GitOps 2.0: Progressive Delivery with Flagger
devops kubernetes
GitOps handles deployments. But how do you deploy safely? Flagger adds progressive delivery—canary releases, A/B testing, and automated rollbacks to your GitOps workflow.
The Problem
Traditional deployments are all-or-nothing:
Deploy v2 → 100% traffic → Discover bug → All users affected
Progressive delivery:
Deploy v2 → 5% traffic → Monitor → 20% → Monitor → 50% → 100%
↓
Metrics bad?
↓
Auto-rollback
What is Flagger?
Flagger is a Kubernetes operator for progressive delivery.
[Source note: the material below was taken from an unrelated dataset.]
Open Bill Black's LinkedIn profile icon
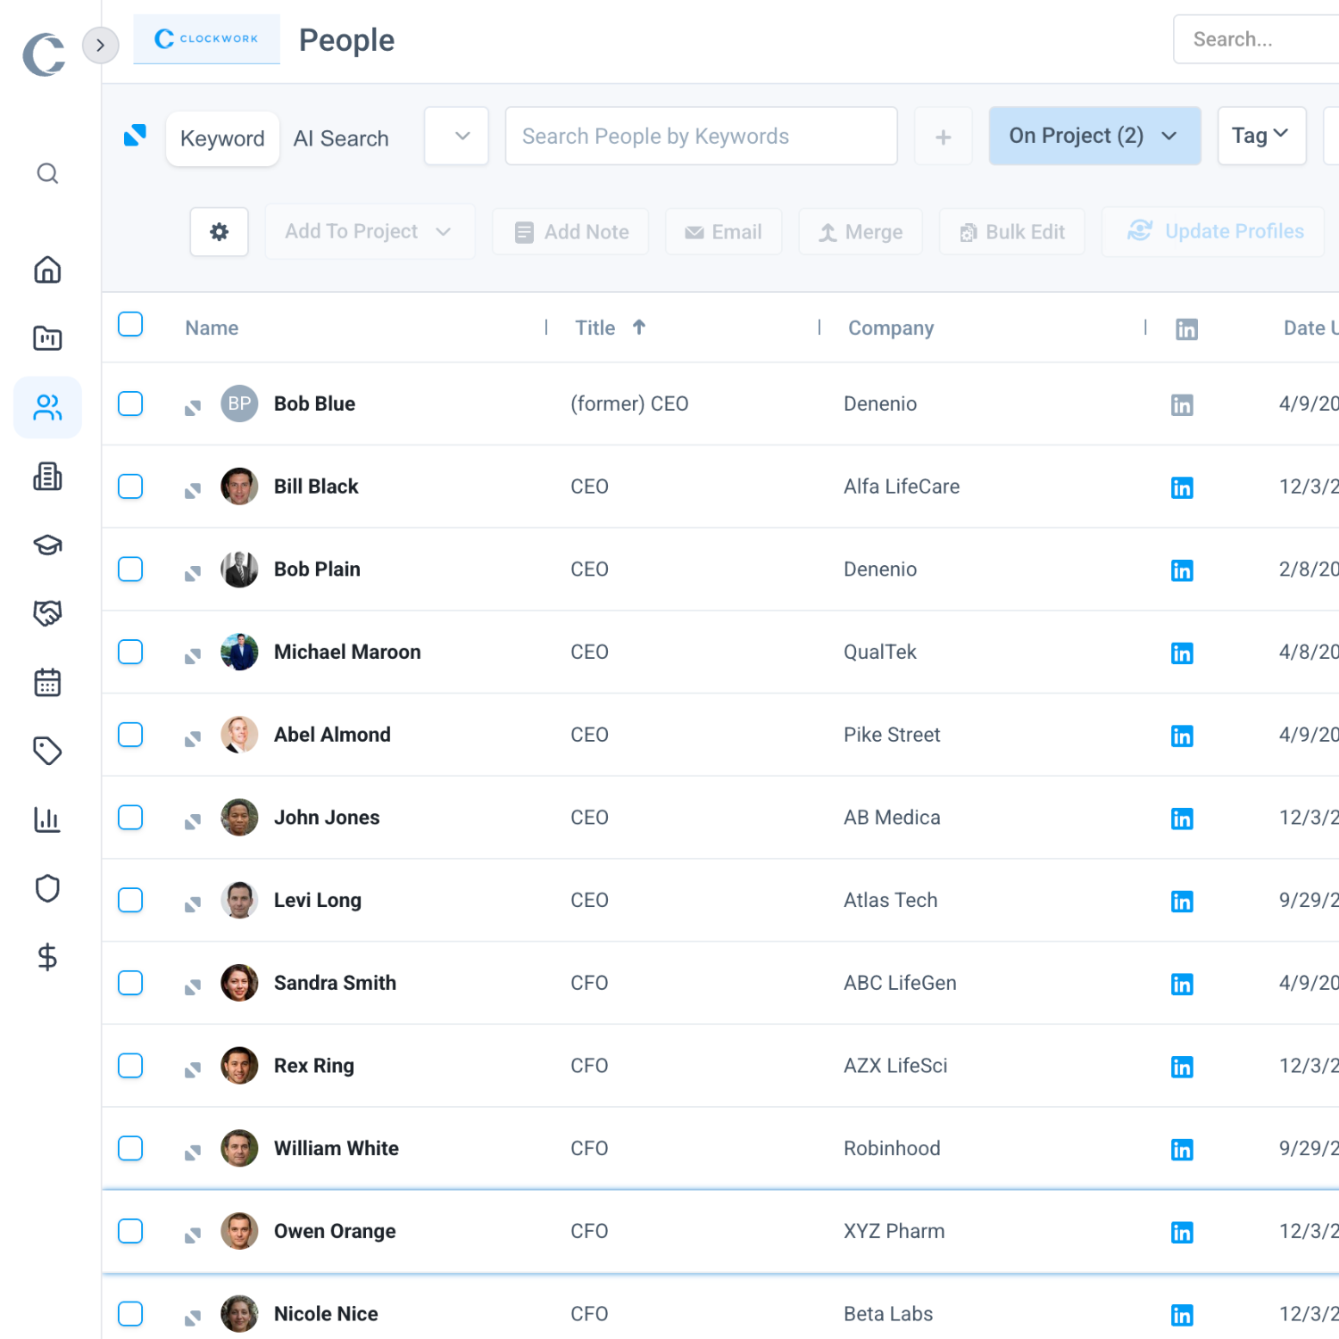This screenshot has height=1339, width=1339. (1182, 487)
It works with:
- Istio
- Linkerd
- AWS App Mesh
- NGINX Ingress
- Contour
- Gloo Edge
┌─────────────────────────────────────────────┐
│ Flagger │
├─────────────────────────────────────────────┤
│ • Canary releases │
│ • A/B testing │
│ • Blue/Green deployments │
│ • Automated metrics analysis │
│ • Automatic rollback │
└─────────────────────────────────────────────┘
Installation
# With Flux
helm repo add flagger https://flagger.app
helm upgrade -i flagger flagger/flagger \
--namespace=flagger-system \
--set meshProvider=istio \
--set metricsServer=http://prometheus:9090
Canary Deployment
Define Canary Resource
apiVersion: flagger.app/v1beta1
kind: Canary
metadata:
name: myapp
namespace: production
spec:
targetRef:
apiVersion: apps/v1
kind: Deployment
name: myapp
service:
port: 80
targetPort: 8080
analysis:
# Run analysis every 1 minute
interval: 1m
# Max number of failed checks
threshold: 5
# Max traffic percentage
maxWeight: 50
# Traffic step weight
stepWeight: 10
metrics:
- name: request-success-rate
thresholdRange:
min: 99
interval: 1m
- name: request-duration
thresholdRange:
max: 500
interval: 1m
How It Works
1. You update Deployment → Flagger detects change
2. Flagger creates canary Deployment (v2)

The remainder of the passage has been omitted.